Merge tag 'net-next-6.18' of git://git.kernel.org/pub/scm/linux/kernel/git/netdev/net-next

Pull networking updates from Paolo Abeni:
 "Core & protocols:

   - Improve drop account scalability on NUMA hosts for RAW and UDP
     sockets and the backlog, almost doubling the Pps capacity under DoS

   - Optimize the UDP RX performance under stress, reducing contention,
     revisiting the binary layout of the involved data structs and
     implementing NUMA-aware locking. This improves UDP RX performance
     by an additional 50%, even more under extreme conditions

   - Add support for PSP encryption of TCP connections; this mechanism
     has some similarities with IPsec and TLS, but offers superior HW
     offloads capabilities

   - Ongoing work to support Accurate ECN for TCP. AccECN allows more
     than one congestion notification signal per RTT and is a building
     block for Low Latency, Low Loss, and Scalable Throughput (L4S)

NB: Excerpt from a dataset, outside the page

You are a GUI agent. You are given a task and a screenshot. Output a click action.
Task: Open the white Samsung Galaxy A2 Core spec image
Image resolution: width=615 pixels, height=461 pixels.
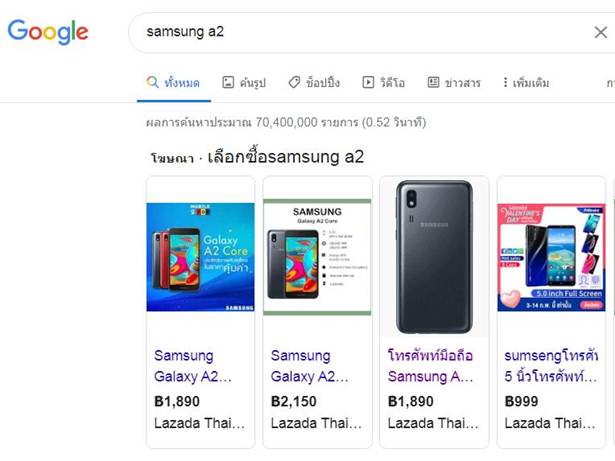[x=317, y=257]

   - Reorganize the TCP socket binary layout for data locality, reducing
     the number of touched cachelines in the fastpath

   - Refactor skb deferral free to better scale on large multi-NUMA
     hosts, this improves TCP and UDP RX performances significantly on
     such HW

   - Increase the default socket memory buffer limits from 256K to 4M to
     better fit modern link speeds

   - Improve handling of setups with a large number of nexthop, making
     dump operating scaling linearly and avoiding unneeded
     synchronize_rcu() on delete

   - Improve bridge handling of VLAN FDB, storing a single entry per
     bridge instead of one entry per port; this makes the dump order of
     magnitude faster on large switches

   - Restore IP ID correctly for encapsulated packets at GSO
     segmentation time, allowing GRO to merge packets in more scenarios

   - Improve netfilter matching performance on large sets

   - Improve MPTCP receive path performance by leveraging recently
     introduced core infrastructure (skb deferral free) and adopting
     recent TCP autotuning changes

   - Allow bridges to redirect to a backup port when the bridge port is
     administratively down

   - Introduce MPTCP 'laminar' endpoint that con be used only once per
     connection and simplify common MPTCP setups

   - Add RCU safety to dst->dev, closing a lot of possible races

   - A significant crypto library API for SCTP, MPTCP and IPv6 SR,
     reducing code duplication

   - Supports pulling data from an skb frag into the linear area of an
     XDP buffer

  Things we sprinkled into general kernel code:

   - Generate netlink documentation from YAML using an integrated YAML
     parser

  Driver API:

   - Support using IPv6 Flow Label in Rx hash computation and RSS queue
     selection

   - Introduce API for fetching the DMA device for a given queue,
     allowing TCP zerocopy RX on more H/W setups

   - Make XDP helpers compatible with unreadable memory, allowing more
     easily building DevMem-enabled drivers with a unified XDP/skbs
     datapath

   - Add a new dedicated ethtool callback enabling drivers to provide
     the number of RX rings directly, improving efficiency and clarity
     in RX ring queries and RSS configuration

   - Introduce a burst period for the health reporter, allowing better
     handling of multiple errors due to the same root cause

   - Support for DPLL phase offset exponential moving average,
     controlling the average smoothing factor

  Device drivers:

   - Add a new Huawei driver for 3rd gen NIC (hinic3)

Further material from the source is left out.